AFTER THIS OUR EXILE est différent. La première version du script était complètement terminée avant le tournage, il y a dix ans en fait. Dans ce film, je tente de me focaliser sur les personnages, car je m’aperçois de mon manque de compréhension ou de recherche sur mes personnages dans mes précédents films. J’étais distrait par le visuel et le langage cinématographique, ce qui ne suffit pas pour faire un bon film. Alors j’ai tenté de rééquilibrer cela dans AFTER THIS OUR EXILE. Depuis je passe beaucoup de temps sur le script et je comprends absolument ce qui se passe, je me concentre plus sur les personnages. Bien sûr, il y a toujours mon style. Ce n’est pas que je ne me concentre que sur les personnages et ignore l’aspect visuel. Je vois plus cela comme un équilibre -- comme la chair et le sang – l’équilibre entre la forme et le fond, qui peuvent être associés avec de l’émotion. C’est pourquoi ce film fut une expérience heureuse.
Le livre qui m’inspire le plus est celui de Robert Bresson : « Notes sur le Cinématographe ». Son second paragraphe, son point de vue essentiel est mon slogan : « vous devez être précis dans chaque détail ». Car quand vous créez un travail, il faut faire attention à la structure et au positionnement de tous les éléments artistiques --musique, lumière, jeu, tout. Vous devez placer tous ces éléments, les intégrés, structurés et positionnés aux bons endroits de la structure complète. Comme une machine, si cette vis n’est pas au bon endroit, la machine ne fonctionne pas. Je suis donc méticuleux. C’est une bénédiction si j’ai pu contrôler 90% des éléments sur ce dernier film. Je laisse 10% aux accidents. Je planifie tout. J’ai déjà tout le film en tête avant le début du tournage. Je suis assez heureux du résultat. Il se peut qu’il y ait encore quelques défauts ou quelques scènes qui auraient pu être meilleures, mais je ne vais pas vous en parler. Il y a une ou deux scènes où l’impact émotionnel ne donne pas exactement ce que je souhaitais. Elles pourraient être plus fortes ou plus précises, mais cela reste assez proche de ce que je voulais faire.

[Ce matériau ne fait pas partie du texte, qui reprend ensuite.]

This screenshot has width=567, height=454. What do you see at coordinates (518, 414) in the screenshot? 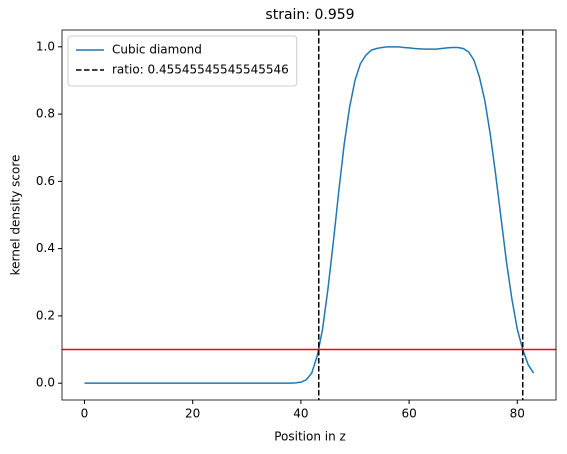
I see `x-tick-label: 80` at bounding box center [518, 414].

Cela m’a seulement pris un mois et demi pour terminer le montage intégral du film. Car je devais organiser tous les plans au préalable, la mise en scène est très importante pour moi. C’est l’âme du travail cinématographique. J’ai passé beaucoup de temps à trouver les lieux de tournage. Je n’ai pas laissé le producteur conseiller des endroits. J’y suis allé moi-même avec l’équipe, pour dénicher ces lieux. Je connais la Malaisie depuis 1995, j’aimais chaque endroit. J’aime vraiment ces lieux. Si je n’avais pas travaillé sur le film, j’y serais resté. Vous n’utilisez pas un lieu avec légèreté pour votre film ; vous devez le ressentir. J’ai étudié chacun de ces endroits pendant longtemps, réfléchissant à différents angles, avec la mise en scène en tête, comment j’allais bouger la caméra, de quel angle je filmerais l’architecture. C’est bien préparé. Je n’utilise pas de story-board. Je n’en ai pas besoin. Je prends juste des notes et fais une liste des plans. C’est très précis en fait. Quand on arrive au montage, j’assemble tout cela. Je ne fais pas de montage préliminaire. Je fais le montage final de chaque scène dès le départ.